Ted Hughes' version of The Oresteia was performed for the first time at the National Theatre directed by Katie Mitchell. HOME distils the original into a stripped-back 100 minutes.Hughes, Poet Laureate from 1984 until his death in 1998, turned the original text into a manageable and accessible piece of work, while retaining its blood, guts, power, and poetic intensity.
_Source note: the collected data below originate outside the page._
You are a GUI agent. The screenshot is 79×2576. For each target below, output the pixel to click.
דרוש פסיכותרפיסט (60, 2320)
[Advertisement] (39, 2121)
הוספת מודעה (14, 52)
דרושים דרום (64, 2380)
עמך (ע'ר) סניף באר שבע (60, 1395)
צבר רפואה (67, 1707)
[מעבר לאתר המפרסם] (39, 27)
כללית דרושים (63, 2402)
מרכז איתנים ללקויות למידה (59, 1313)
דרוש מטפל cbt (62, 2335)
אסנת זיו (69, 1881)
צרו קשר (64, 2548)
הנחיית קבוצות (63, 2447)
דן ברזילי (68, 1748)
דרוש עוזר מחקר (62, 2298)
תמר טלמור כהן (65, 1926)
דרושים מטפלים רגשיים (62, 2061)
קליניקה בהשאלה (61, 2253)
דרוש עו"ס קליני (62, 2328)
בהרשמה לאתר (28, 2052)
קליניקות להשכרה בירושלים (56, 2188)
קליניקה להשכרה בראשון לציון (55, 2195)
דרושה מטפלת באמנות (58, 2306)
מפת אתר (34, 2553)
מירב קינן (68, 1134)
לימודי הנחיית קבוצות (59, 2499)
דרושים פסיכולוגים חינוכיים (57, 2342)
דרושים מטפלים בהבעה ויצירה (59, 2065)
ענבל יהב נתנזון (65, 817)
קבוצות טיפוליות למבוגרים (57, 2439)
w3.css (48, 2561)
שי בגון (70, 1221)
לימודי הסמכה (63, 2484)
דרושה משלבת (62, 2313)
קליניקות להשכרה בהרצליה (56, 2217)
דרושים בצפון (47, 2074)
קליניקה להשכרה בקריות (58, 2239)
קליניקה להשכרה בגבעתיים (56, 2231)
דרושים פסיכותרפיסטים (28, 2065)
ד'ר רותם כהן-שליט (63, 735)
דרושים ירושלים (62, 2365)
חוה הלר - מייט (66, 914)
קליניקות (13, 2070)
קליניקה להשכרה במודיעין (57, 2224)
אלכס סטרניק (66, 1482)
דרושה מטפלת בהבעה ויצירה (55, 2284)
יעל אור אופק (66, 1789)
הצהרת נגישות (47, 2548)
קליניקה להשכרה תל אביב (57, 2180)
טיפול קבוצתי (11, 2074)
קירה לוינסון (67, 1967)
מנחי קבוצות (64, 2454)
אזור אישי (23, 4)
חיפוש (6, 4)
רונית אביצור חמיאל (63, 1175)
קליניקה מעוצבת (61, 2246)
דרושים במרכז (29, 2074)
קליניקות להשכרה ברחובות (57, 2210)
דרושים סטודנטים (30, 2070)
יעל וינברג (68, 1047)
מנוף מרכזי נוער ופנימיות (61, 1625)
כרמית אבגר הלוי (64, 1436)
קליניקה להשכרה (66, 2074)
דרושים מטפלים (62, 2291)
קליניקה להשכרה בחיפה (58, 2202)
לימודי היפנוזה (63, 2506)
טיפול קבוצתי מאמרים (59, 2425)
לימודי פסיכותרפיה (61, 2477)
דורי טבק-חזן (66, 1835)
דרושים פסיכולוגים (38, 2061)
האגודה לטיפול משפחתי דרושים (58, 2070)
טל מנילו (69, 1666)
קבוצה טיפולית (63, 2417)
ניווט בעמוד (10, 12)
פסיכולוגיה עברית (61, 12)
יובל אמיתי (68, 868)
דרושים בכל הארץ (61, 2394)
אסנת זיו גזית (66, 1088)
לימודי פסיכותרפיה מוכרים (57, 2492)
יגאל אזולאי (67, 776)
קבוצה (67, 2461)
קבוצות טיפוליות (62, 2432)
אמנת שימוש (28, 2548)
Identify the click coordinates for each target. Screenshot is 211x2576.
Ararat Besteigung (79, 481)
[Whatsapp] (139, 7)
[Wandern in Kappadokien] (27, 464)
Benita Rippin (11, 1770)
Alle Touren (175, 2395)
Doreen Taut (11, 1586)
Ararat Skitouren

The action moves across time and space. Each cast member takes one role, swapping genders and ages through the plays: one Clytemnestra, one killer (Aegisthus/Orestes), one patriarch (Agamemnon/Electra/Apollo), and one truth- teller (Watchman/Cassandra/Nurse/Athena). With two chorus leaders, they move from gods to rulers to underworld characters of darkness, and all stops in-between. McIntyre reprises her Seagull partnership with designer Laura Hopkins, and is joined by lighting designer Lee Curran, most recently seen at HOME with Hofesh Schechter's Fragments and tHE bAD, and sound designer Emma Laxton.

The Oresteia is currently stirring audiences up and down the country. This will be the third production this year, after London shows at the Almeida and Shakespeare's Globe, and the HOME production is the only one to place a local chorus at its centre.

Blanche McIntyre says: "The Oresteia marked the beginning of drama as we know it. A family locked in a cycle of bloodshed, the legacy of a brutal war, the first ever court case, the invention of justice, the clashing principles of kingship and the good of the people - The Oresteia has themes running through it which have formed the bedrock of so much drama during the past 2,500 years.

"The Oresteia is a great civic drama. It is about movement from government by family to the will of the people, and about the movement of humans from primeval darkness into light. It feels right to be doing this in Manchester, a great city with a long, noble, and continuing history of agitation for the greater good.

"This is why it is important for the production to centre around the voice of the citizens of Manchester. The people are the central driving force of each play, and our chorus form a key element of the production. And there is a broader contemporary significance. The story has parallels both in conflicts across the globe and in truth and reconciliation commissions."

HOME's Artistic Director: Theatre, Walter Meierjohann, is very pleased to bring one of the country's leading young directors, Blanche McIntyre to HOME. "I have followed Blanche's work over the last few years and I am very impressed by her in depth work with actors and her sense of invention," he says "The Oresteia remains one of the key pieces of drama, and as a classicist, there is nobody more appropriate than Blanche to direct it. I am also thrilled that this production connects to Manchester involving 50 local voluntary performers."